▸ The problem: Look below for the lines from the one with "924x569 pixels." to the one with "You are a computer-use agent. 800x500 pixels.", and copy exactly those lines, both ends included.

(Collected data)
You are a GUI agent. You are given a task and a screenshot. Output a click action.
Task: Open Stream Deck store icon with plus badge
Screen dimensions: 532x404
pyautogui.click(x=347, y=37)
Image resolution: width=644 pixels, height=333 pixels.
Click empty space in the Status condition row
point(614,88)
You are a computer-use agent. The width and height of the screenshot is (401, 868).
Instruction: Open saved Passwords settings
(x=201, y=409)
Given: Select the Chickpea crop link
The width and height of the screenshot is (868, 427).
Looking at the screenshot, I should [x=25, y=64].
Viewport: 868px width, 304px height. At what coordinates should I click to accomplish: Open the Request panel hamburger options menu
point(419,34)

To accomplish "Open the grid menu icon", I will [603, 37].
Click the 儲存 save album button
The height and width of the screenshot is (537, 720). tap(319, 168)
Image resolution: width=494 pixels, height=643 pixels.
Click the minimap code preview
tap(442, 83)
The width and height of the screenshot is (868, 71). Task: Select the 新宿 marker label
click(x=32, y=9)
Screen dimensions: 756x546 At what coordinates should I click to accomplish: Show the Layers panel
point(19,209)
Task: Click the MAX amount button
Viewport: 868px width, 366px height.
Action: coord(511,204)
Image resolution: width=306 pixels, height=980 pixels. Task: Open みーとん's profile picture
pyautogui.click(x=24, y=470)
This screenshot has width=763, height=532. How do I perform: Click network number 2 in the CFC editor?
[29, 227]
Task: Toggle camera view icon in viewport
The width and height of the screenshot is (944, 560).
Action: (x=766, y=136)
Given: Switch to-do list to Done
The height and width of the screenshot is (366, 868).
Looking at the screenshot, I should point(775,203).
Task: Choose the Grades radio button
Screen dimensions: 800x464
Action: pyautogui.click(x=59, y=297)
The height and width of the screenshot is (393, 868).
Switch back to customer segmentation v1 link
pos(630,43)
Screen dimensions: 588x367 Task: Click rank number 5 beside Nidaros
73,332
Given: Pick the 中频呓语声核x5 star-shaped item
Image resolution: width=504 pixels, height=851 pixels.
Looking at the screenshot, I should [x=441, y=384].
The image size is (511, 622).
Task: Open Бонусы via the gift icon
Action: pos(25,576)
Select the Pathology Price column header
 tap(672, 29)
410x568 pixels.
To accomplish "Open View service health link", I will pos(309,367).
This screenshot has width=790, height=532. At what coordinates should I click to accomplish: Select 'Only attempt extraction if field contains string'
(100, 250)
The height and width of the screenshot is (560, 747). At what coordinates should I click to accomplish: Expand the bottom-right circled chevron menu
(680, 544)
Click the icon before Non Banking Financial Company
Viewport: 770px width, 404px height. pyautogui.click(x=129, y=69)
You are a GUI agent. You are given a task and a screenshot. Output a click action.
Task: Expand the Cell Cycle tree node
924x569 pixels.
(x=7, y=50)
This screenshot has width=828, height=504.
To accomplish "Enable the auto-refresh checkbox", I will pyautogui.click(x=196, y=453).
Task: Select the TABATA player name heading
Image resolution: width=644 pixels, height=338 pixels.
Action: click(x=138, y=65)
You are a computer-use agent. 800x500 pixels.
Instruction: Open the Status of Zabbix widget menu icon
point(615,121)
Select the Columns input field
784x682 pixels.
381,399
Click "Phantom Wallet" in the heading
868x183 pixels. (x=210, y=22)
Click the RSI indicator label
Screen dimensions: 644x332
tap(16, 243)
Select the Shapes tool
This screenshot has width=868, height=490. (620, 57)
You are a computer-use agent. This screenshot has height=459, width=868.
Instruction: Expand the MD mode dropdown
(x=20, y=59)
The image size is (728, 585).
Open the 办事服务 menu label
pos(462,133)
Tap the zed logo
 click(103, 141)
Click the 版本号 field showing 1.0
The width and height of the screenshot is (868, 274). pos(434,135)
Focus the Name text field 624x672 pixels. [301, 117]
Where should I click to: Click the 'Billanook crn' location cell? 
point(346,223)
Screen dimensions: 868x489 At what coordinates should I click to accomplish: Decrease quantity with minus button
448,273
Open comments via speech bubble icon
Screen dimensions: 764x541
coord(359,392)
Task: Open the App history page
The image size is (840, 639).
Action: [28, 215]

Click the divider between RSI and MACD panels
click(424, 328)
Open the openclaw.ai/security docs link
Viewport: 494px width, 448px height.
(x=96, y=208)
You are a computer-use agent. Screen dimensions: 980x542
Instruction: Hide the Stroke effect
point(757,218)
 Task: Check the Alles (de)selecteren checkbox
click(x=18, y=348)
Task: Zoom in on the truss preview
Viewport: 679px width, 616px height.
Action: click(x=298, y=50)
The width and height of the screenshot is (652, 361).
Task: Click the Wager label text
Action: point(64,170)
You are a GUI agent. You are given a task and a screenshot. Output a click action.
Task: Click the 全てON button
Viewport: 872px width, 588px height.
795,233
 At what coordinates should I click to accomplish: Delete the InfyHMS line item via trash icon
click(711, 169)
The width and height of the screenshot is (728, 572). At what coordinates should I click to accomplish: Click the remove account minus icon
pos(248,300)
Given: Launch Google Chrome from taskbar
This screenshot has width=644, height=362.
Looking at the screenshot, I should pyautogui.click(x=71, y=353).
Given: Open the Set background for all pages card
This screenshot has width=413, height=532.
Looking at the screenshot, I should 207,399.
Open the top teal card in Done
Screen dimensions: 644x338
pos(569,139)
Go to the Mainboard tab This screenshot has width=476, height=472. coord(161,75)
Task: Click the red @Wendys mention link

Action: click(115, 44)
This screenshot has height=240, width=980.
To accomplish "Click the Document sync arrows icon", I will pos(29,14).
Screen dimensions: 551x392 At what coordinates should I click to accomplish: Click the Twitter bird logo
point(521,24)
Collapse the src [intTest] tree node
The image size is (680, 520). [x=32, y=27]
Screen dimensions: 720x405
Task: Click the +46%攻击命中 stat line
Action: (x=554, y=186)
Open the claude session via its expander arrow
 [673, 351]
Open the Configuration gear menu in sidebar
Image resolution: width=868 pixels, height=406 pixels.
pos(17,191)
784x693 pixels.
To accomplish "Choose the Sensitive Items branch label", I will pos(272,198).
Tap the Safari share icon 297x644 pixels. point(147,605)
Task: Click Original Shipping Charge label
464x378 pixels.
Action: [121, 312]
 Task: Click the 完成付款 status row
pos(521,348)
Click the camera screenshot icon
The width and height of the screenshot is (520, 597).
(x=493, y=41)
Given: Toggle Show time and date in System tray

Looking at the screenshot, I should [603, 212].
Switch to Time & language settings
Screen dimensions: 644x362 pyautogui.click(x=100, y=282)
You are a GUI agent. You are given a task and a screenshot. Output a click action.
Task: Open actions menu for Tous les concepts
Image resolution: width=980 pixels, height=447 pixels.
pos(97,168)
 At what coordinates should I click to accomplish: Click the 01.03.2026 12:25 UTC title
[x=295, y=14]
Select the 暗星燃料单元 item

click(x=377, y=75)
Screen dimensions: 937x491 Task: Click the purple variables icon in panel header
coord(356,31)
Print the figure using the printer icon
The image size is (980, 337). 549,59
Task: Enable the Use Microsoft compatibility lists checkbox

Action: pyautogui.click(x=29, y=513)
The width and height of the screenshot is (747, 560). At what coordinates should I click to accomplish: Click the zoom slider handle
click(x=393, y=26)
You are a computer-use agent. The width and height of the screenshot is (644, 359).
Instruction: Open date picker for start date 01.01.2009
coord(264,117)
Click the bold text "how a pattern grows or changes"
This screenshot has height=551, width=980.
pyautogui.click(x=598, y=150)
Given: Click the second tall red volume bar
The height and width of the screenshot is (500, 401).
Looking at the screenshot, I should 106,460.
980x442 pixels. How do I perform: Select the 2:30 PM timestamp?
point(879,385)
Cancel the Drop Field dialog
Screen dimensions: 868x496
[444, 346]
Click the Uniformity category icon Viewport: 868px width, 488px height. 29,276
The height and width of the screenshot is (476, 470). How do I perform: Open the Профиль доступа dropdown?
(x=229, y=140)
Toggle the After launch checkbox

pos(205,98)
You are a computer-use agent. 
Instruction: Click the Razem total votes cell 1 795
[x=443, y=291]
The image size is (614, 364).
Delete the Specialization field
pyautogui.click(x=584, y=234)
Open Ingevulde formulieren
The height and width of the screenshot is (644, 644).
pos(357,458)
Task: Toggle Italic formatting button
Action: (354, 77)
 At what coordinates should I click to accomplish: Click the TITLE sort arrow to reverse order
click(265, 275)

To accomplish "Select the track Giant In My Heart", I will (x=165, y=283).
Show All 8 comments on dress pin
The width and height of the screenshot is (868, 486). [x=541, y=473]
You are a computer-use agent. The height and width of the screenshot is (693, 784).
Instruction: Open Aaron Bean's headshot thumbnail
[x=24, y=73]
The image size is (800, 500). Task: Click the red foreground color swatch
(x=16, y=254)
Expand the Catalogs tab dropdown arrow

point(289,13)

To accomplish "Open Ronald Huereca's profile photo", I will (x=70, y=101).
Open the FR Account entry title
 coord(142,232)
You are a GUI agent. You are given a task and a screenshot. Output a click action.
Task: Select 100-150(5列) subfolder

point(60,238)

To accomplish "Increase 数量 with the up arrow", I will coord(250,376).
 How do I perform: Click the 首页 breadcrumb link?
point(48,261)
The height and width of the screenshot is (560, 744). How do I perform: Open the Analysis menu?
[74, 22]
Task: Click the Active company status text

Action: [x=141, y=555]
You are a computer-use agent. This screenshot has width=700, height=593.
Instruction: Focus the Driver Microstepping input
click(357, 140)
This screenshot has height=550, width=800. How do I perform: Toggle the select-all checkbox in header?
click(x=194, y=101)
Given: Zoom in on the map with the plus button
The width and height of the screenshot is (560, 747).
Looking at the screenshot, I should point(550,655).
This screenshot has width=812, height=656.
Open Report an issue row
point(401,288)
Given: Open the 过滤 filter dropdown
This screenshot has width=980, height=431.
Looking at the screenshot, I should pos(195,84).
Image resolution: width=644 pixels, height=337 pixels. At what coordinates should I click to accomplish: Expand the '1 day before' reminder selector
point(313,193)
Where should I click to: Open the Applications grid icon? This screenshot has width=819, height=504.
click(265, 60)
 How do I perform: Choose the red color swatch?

▸ Reply:
924x569 pixels.
(x=7, y=50)
This screenshot has width=828, height=504.
To accomplish "Enable the auto-refresh checkbox", I will pyautogui.click(x=196, y=453).
Task: Select the TABATA player name heading
Image resolution: width=644 pixels, height=338 pixels.
Action: click(x=138, y=65)
You are a computer-use agent. 800x500 pixels.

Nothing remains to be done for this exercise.